Ohmigod it's SNOWING!!
Yeah, great... I'm actually beginning to get quite annoyed by how pathetic we, in Great Britain, are, as a nation, at dealing with snow...
After all, it's not that unusual, is it? We get some snow most years, during the winter - and yet, every year it's the same! We panic, and we cancel things... Any things! We close schools, and we decide to stop going to the shops, and we start to dress in skins and communicate only in grunts and nods...
And, although I'm not all that old myself, I'm sure this is only a fairly recent thing... I remember walking to school in the snow, and having snowball fights in the playground at lunchtime... I actually used to take a sledge to school sometimes, when it snowed; our school field used to slope down to the river, and you could slide down it, and have races - it was great fun!

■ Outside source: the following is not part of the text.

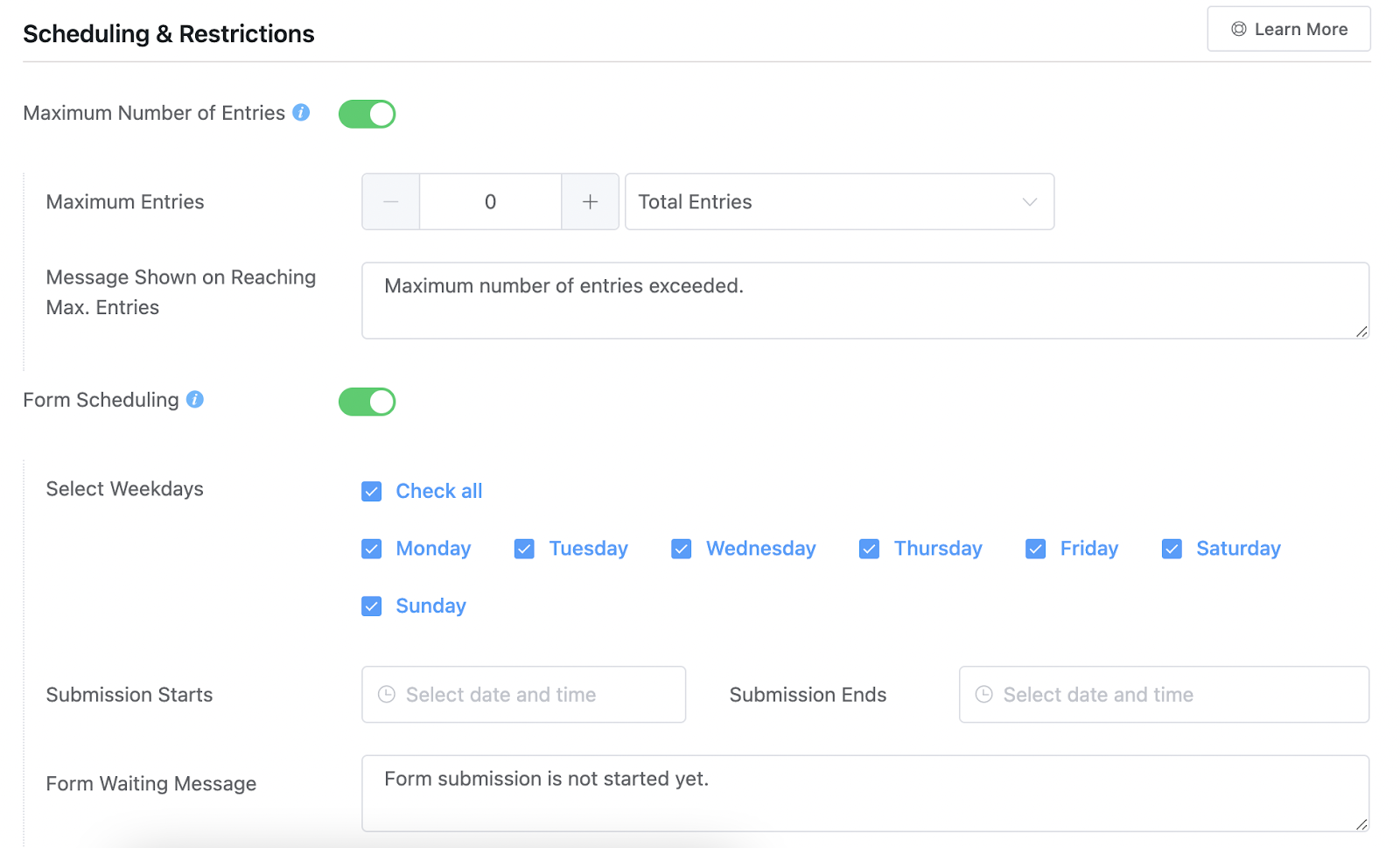This screenshot has height=848, width=1400.
Task: Click the Form Waiting Message text area
Action: point(864,793)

These days, though, you only have to shout the word "snow" loud enough, and your local school will close! People will start panic-buying things like milk and carrots (which, apparently, are essential weapons against cold weather!) and fuel...

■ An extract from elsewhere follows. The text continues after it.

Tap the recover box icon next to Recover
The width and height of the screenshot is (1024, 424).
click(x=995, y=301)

For some reason, the inclement weather is an excuse to drop everything, lose all common sense and run around like the proverbial decapitated poultry... Quite frankly, I think it's pathetic! In my opinion, life goes on - and if the weather's bad you should just stop being so feeble, cope with it, and just get on with things!
6 comments:
Hear hear!
schools don't cancel here much for snow, but they do for ice. we recently had an ice storm, which left the streets in horrible conditions and the sidewalks incredibly unsafe for students to walk on to wait for the bus, so it was necessary to cancel school for their safety.

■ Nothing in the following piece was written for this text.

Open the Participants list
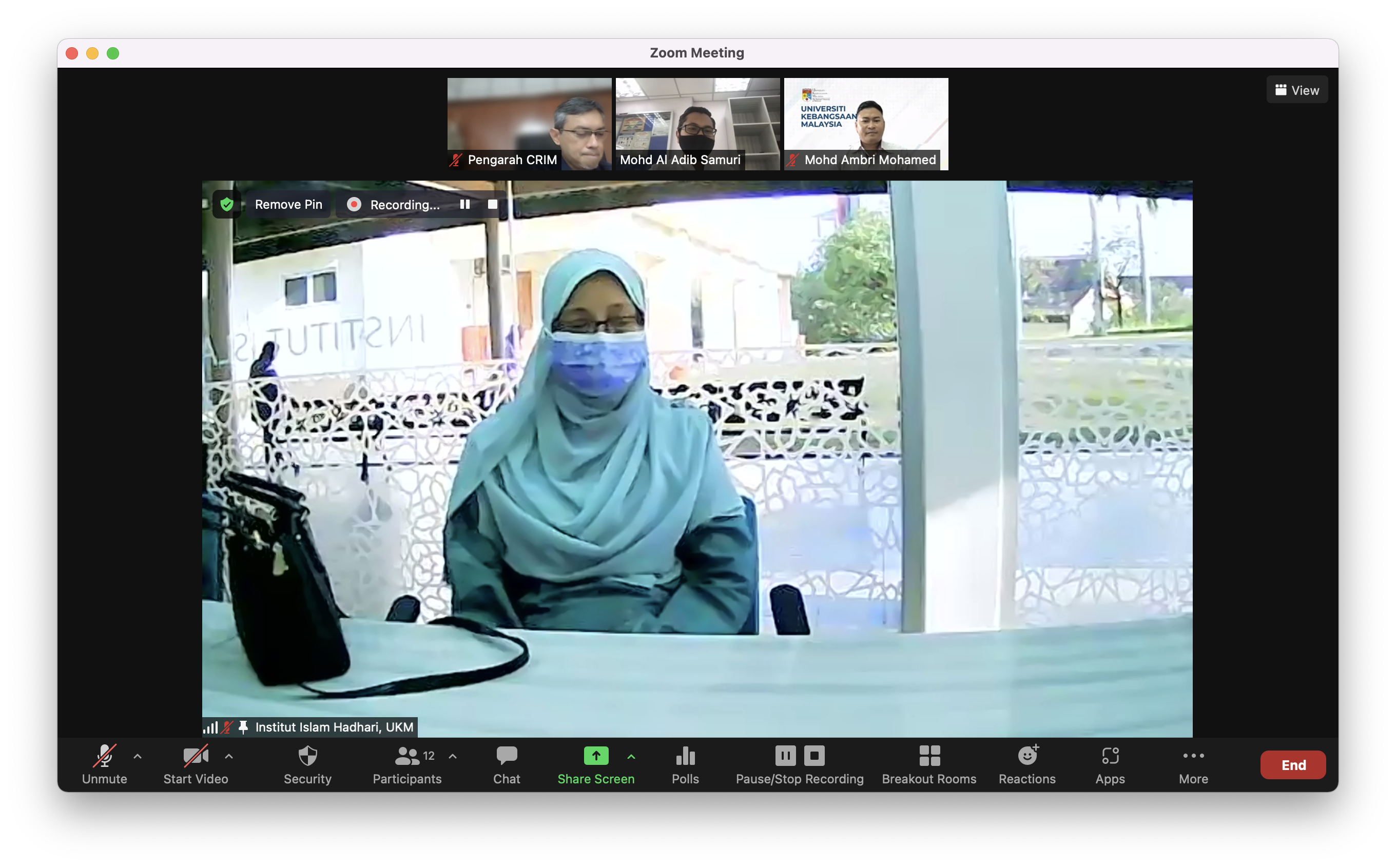This screenshot has height=868, width=1396. point(407,757)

i don't particularly enjoy driving in the snow, so i'll opt to stay in rather than go out.
...like a headless chicken
is a simile, not a proverb.
It is a simile which has passed into proverbial/colloquial use, is it not?
at least carrots make some sort of sense to buy when it snows (good snowman material). in the Southern US, the trend is to buy milk and bread. not really sure how people think bread is gong to tide them over in the event they somehow get snowed in (by 2 inches of snow). haha
I was so lucky to get to fly out of Manchester before all that shit started.